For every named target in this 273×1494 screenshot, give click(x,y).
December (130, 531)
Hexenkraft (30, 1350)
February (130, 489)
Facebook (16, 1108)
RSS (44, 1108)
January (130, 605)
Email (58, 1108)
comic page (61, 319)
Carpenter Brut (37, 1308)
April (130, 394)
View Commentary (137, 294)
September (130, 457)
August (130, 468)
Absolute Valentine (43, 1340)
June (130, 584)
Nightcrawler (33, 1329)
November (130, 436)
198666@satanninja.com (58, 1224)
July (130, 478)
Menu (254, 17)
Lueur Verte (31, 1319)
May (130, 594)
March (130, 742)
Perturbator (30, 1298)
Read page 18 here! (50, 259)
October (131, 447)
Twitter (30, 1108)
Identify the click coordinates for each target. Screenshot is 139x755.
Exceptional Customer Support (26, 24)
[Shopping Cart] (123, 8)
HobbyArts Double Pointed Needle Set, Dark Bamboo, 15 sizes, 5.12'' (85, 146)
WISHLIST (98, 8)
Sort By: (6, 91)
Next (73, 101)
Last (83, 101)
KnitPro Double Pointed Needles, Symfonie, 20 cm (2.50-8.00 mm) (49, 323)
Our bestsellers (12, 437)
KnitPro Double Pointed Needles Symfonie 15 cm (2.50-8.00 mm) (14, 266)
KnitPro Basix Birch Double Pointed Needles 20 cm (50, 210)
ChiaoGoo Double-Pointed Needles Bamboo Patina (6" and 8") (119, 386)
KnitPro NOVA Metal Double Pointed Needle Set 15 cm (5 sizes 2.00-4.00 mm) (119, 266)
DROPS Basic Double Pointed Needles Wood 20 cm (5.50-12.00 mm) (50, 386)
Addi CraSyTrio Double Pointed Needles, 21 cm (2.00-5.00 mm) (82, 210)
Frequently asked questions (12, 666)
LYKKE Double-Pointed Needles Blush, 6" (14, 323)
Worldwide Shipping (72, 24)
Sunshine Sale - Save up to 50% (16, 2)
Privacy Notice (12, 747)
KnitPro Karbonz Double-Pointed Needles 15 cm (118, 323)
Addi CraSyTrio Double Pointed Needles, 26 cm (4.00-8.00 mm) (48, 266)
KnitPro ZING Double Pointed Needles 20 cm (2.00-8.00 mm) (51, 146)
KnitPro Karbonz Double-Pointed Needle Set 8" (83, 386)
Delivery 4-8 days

━━━━━━━━━━━━━━━━

▶ [Goal of the exercise]
Copy every line above word for word, from the first through the last.

▶ [Exercise response]
For every named target in this 273×1494 screenshot, give click(x,y).
December (130, 531)
Hexenkraft (30, 1350)
February (130, 489)
Facebook (16, 1108)
RSS (44, 1108)
January (130, 605)
Email (58, 1108)
comic page (61, 319)
Carpenter Brut (37, 1308)
April (130, 394)
View Commentary (137, 294)
September (130, 457)
August (130, 468)
Absolute Valentine (43, 1340)
June (130, 584)
Nightcrawler (33, 1329)
November (130, 436)
198666@satanninja.com (58, 1224)
July (130, 478)
Menu (254, 17)
Lueur Verte (31, 1319)
May (130, 594)
March (130, 742)
Perturbator (30, 1298)
Read page 18 here! (50, 259)
October (131, 447)
Twitter (30, 1108)
Identify the click coordinates for each target. Screenshot is 139x755.
Exceptional Customer Support (26, 24)
[Shopping Cart] (123, 8)
HobbyArts Double Pointed Needle Set, Dark Bamboo, 15 sizes, 5.12'' (85, 146)
WISHLIST (98, 8)
Sort By: (6, 91)
Next (73, 101)
Last (83, 101)
KnitPro Double Pointed Needles, Symfonie, 20 cm (2.50-8.00 mm) (49, 323)
Our bestsellers (12, 437)
KnitPro Double Pointed Needles Symfonie 15 cm (2.50-8.00 mm) (14, 266)
KnitPro Basix Birch Double Pointed Needles 20 cm (50, 210)
ChiaoGoo Double-Pointed Needles Bamboo Patina (6" and 8") (119, 386)
KnitPro NOVA Metal Double Pointed Needle Set 15 cm (5 sizes 2.00-4.00 mm) (119, 266)
DROPS Basic Double Pointed Needles Wood 20 cm (5.50-12.00 mm) (50, 386)
Addi CraSyTrio Double Pointed Needles, 21 cm (2.00-5.00 mm) (82, 210)
Frequently asked questions (12, 666)
LYKKE Double-Pointed Needles Blush, 6" (14, 323)
Worldwide Shipping (72, 24)
Sunshine Sale - Save up to 50% (16, 2)
Privacy Notice (12, 747)
KnitPro Karbonz Double-Pointed Needles 15 cm (118, 323)
Addi CraSyTrio Double Pointed Needles, 26 cm (4.00-8.00 mm) (48, 266)
KnitPro ZING Double Pointed Needles 20 cm (2.00-8.00 mm) (51, 146)
KnitPro Karbonz Double-Pointed Needle Set 8" (83, 386)
Delivery 4-8 days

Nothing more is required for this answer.